Les données disponibles suggèrent plutôt que le volume de services médicaux moins élevé observé au Québec s’explique par le fait que les médecins de famille québécois passent plus de temps avec chaque patient·e : seulement 2 % d’entre eux et elles déclarent consacrer en moyenne moins de 15 minutes à chaque visite de routine, alors que c’est le cas de 28 % des médecins dans l’ensemble du Canada, et 48 % des médecins québécois·es disent consacrer plus de 25 minutes à ces visites, contre une moyenne canadienne de 18 % . 

« En imposant des cibles de performance quantitatives aux médecins, le gouvernement risque donc de réduire la qualité des services pour augmenter leur quantité », déplore la chercheuse.

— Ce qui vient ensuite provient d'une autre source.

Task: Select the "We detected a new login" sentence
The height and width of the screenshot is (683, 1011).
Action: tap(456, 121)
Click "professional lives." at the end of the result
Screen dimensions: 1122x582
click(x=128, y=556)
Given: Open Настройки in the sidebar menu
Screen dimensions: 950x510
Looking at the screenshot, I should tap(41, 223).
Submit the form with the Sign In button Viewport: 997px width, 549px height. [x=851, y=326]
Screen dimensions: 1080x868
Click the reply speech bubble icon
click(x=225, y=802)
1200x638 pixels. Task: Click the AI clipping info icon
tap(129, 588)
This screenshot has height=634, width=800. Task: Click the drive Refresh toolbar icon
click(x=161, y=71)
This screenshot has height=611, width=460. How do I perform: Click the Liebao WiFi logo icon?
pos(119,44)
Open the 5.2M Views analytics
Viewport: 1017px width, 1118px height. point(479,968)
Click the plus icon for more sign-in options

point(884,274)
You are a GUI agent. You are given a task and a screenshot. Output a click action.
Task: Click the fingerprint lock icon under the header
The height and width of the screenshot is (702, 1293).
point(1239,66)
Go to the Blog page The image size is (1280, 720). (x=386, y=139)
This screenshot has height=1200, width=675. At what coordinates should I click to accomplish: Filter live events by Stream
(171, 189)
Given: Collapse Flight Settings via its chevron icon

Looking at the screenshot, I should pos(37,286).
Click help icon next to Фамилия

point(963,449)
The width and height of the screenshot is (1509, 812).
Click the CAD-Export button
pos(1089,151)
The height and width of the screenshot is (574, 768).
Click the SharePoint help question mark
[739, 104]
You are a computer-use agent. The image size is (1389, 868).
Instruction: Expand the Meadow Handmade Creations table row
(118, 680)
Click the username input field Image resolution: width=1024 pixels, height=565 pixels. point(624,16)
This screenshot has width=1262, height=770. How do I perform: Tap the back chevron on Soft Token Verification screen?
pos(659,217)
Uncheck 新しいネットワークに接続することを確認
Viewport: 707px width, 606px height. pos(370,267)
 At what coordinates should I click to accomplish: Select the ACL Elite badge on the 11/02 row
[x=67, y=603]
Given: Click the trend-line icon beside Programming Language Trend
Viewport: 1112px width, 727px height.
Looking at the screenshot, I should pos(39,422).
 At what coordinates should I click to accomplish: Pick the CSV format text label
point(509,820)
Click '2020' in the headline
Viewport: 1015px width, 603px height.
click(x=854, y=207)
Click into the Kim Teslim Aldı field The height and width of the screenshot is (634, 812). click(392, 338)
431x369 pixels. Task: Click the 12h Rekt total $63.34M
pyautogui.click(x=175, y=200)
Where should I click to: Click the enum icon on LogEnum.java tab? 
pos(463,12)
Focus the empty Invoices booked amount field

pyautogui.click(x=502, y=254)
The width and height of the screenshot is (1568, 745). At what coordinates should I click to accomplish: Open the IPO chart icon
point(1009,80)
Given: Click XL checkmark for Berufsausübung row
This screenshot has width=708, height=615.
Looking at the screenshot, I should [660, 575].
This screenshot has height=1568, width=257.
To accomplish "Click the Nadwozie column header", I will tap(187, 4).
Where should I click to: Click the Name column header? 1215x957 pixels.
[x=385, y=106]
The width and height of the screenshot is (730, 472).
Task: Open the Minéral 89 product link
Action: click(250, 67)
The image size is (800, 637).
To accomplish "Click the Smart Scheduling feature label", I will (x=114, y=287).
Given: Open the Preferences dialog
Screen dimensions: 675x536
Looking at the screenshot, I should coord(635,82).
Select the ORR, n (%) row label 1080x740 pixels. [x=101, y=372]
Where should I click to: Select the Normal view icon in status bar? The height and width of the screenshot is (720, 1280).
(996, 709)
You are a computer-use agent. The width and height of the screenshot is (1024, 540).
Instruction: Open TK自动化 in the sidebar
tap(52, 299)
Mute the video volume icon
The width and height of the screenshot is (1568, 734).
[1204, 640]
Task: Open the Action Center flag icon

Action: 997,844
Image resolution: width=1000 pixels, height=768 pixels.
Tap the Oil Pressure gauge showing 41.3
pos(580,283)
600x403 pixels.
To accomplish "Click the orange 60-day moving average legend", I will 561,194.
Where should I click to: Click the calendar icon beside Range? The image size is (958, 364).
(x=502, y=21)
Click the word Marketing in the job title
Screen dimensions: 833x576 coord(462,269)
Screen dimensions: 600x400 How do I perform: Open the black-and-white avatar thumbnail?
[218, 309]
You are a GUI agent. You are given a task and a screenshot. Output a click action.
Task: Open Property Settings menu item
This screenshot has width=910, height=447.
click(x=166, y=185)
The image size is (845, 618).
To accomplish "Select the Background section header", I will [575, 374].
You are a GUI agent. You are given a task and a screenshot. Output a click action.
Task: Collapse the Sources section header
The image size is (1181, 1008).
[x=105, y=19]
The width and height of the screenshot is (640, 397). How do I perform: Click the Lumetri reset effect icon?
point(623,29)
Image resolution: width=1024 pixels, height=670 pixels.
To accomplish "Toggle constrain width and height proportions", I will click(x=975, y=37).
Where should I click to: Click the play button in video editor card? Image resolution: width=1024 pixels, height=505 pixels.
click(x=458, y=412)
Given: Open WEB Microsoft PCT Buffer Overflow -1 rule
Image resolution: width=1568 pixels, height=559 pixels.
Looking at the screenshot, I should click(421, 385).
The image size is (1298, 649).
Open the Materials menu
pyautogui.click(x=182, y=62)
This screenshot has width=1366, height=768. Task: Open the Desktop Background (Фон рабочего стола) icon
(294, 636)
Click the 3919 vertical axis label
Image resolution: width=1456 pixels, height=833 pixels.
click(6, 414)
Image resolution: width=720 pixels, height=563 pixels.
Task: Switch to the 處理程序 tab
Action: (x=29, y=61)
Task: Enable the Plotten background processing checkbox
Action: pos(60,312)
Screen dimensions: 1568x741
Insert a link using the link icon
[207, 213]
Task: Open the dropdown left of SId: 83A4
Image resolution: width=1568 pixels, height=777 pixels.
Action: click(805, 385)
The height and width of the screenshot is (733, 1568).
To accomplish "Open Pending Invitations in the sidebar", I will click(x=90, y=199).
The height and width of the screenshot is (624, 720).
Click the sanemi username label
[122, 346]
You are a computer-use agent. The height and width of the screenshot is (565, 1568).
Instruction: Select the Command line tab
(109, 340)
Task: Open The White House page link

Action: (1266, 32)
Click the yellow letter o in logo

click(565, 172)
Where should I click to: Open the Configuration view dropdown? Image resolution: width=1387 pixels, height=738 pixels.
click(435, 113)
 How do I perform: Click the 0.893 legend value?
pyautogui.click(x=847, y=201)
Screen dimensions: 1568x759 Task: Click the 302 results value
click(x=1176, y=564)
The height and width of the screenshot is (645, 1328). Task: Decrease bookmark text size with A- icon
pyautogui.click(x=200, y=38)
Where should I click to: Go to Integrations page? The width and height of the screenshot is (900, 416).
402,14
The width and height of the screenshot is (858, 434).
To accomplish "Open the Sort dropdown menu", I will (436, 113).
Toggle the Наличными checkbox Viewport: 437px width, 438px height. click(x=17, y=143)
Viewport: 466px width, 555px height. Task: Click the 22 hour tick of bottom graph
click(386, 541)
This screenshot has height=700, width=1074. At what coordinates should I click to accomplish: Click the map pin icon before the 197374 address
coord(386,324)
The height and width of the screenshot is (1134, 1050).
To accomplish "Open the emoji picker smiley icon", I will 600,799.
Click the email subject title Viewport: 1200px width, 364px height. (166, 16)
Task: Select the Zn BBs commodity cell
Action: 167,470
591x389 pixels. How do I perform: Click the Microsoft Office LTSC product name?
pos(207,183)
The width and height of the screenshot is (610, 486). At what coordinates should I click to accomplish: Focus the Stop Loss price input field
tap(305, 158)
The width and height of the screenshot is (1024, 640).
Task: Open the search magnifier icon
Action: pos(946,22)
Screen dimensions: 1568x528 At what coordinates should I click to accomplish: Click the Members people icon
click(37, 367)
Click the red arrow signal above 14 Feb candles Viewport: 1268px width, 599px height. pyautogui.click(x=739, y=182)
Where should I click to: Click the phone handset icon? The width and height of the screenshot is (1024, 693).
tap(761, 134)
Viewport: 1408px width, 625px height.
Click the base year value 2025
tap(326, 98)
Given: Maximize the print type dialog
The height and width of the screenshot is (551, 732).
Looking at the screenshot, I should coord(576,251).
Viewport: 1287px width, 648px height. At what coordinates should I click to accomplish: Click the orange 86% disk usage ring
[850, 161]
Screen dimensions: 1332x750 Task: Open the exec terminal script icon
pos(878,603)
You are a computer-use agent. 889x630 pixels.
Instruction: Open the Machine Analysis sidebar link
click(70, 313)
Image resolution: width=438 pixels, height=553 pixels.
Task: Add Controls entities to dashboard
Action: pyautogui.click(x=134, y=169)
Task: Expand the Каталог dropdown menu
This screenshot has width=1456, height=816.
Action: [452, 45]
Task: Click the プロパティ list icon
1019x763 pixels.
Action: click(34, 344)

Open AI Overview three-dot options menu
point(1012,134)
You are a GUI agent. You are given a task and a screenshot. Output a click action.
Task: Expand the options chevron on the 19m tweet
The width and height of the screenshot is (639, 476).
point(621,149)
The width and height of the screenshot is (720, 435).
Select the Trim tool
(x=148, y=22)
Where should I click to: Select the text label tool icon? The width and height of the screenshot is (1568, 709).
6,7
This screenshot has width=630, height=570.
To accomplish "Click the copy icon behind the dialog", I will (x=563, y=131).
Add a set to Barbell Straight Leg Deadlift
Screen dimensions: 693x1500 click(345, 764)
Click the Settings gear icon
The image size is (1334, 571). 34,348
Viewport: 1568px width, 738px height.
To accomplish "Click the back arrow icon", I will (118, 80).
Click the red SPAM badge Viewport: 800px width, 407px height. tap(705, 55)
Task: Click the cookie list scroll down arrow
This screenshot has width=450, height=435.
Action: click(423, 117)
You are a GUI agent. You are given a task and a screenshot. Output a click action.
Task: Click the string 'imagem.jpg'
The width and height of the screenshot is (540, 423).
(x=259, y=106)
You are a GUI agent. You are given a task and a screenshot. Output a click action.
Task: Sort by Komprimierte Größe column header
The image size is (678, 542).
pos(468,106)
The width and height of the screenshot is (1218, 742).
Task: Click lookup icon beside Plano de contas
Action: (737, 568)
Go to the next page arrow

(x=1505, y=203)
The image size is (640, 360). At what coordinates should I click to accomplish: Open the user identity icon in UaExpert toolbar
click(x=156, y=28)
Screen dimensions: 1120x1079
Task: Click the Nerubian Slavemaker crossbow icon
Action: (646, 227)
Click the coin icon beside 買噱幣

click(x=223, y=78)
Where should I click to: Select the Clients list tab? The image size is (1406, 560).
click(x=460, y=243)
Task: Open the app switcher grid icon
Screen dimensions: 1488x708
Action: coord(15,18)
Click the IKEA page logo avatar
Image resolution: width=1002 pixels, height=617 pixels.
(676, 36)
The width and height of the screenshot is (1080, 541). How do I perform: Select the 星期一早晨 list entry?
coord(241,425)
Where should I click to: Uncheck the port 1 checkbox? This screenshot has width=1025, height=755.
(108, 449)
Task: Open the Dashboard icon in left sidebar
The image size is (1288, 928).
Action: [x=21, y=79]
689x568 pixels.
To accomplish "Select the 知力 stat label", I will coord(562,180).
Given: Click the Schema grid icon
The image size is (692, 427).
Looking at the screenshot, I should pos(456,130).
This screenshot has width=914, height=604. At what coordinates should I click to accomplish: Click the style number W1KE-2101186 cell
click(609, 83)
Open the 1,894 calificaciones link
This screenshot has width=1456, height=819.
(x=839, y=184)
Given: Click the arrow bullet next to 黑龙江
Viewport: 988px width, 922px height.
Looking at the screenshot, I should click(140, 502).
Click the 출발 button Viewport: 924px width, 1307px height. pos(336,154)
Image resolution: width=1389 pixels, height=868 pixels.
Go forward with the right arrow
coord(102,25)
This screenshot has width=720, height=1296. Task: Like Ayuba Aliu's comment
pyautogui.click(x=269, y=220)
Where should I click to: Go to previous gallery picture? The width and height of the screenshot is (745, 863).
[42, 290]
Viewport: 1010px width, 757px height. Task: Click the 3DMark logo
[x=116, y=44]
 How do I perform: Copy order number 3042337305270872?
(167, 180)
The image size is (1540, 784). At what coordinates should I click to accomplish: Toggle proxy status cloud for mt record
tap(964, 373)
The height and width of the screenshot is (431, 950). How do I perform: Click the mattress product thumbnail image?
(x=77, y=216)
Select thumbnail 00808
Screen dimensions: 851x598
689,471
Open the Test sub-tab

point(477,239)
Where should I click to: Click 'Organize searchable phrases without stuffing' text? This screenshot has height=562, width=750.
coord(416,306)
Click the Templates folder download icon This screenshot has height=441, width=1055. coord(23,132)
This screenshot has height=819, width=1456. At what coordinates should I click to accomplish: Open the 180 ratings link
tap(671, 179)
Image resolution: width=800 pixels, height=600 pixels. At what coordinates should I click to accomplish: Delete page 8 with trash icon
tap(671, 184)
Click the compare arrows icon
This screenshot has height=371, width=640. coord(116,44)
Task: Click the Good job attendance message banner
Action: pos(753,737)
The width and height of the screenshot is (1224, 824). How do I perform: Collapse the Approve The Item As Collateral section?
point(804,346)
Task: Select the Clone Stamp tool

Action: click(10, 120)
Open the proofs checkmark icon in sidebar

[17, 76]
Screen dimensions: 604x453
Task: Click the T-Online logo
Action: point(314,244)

Il ne manque pas de médecin de famille au Québec

Contrairement à ce que soutient la FMOQ, les problèmes d’accès aux services ne s’expliquent pas non plus par un manque de médecins de famille. En effet, l’analyse de l’IRIS montre que depuis le début des années 1990, le Québec se situe chaque année au-dessus de la moyenne canadienne pour le nombre de médecins de famille par habitant·e.

Quant au Canada, il se situe lui-même au 4e rang des pays de l’OCDE pour le nombre de médecins de famille par habitant·e, loin devant des pays comme l’Allemagne, la Norvège et le Danemark, qui font partie des pays réputés pour offrir une bonne prise en charge de leur population en première ligne.

« Devant ces chiffres, on peut difficilement conclure que les problèmes d’accès aux services ou le sentiment de surcharge des médecins est causé par un manque de médecins au Québec. Pour trouver les vraies causes de ces problèmes, il faut regarder ailleurs », affirme Anne Plourde, autrice de la série d’articles.

Les vraies solutions : s’inspirer du paradoxe suédois

Le cas de la Suède offre des pistes inspirantes pour le Québec. Ce pays se situe en queue de peloton des pays de l’OCDE tant pour le nombre de médecins de famille par habitant·e que pour le volume de services médicaux offert par médecin. Or, malgré une réelle pénurie de médecins de famille et leur faible « productivité » en termes de quantité de services, la Suède se classe parmi les pays ayant les meilleurs indicateurs d’accès aux soins et de qualité des services, y compris en ce qui concerne la sécurité et l’efficacité des services de première ligne.

 « Cet apparent paradoxe s’explique par le fait que contrairement au Québec, la Suède investit la plus grande part de ses dépenses de santé (59 %) dans les services de proximité plutôt que dans les hôpitaux, et que l’accès aux services de première ligne repose sur des équipes multidisciplinaires plutôt que sur les seul·e·s médecins. Ces services sont organisés dans des « centres de soins primaires » majoritairement publics dans lesquels à peine 30 % des visites de patient·e·s sont prises en charge par des médecins, le reste étant assumé par des infirmières, des physiothérapeutes et des psychologues », explique Anne Plourde.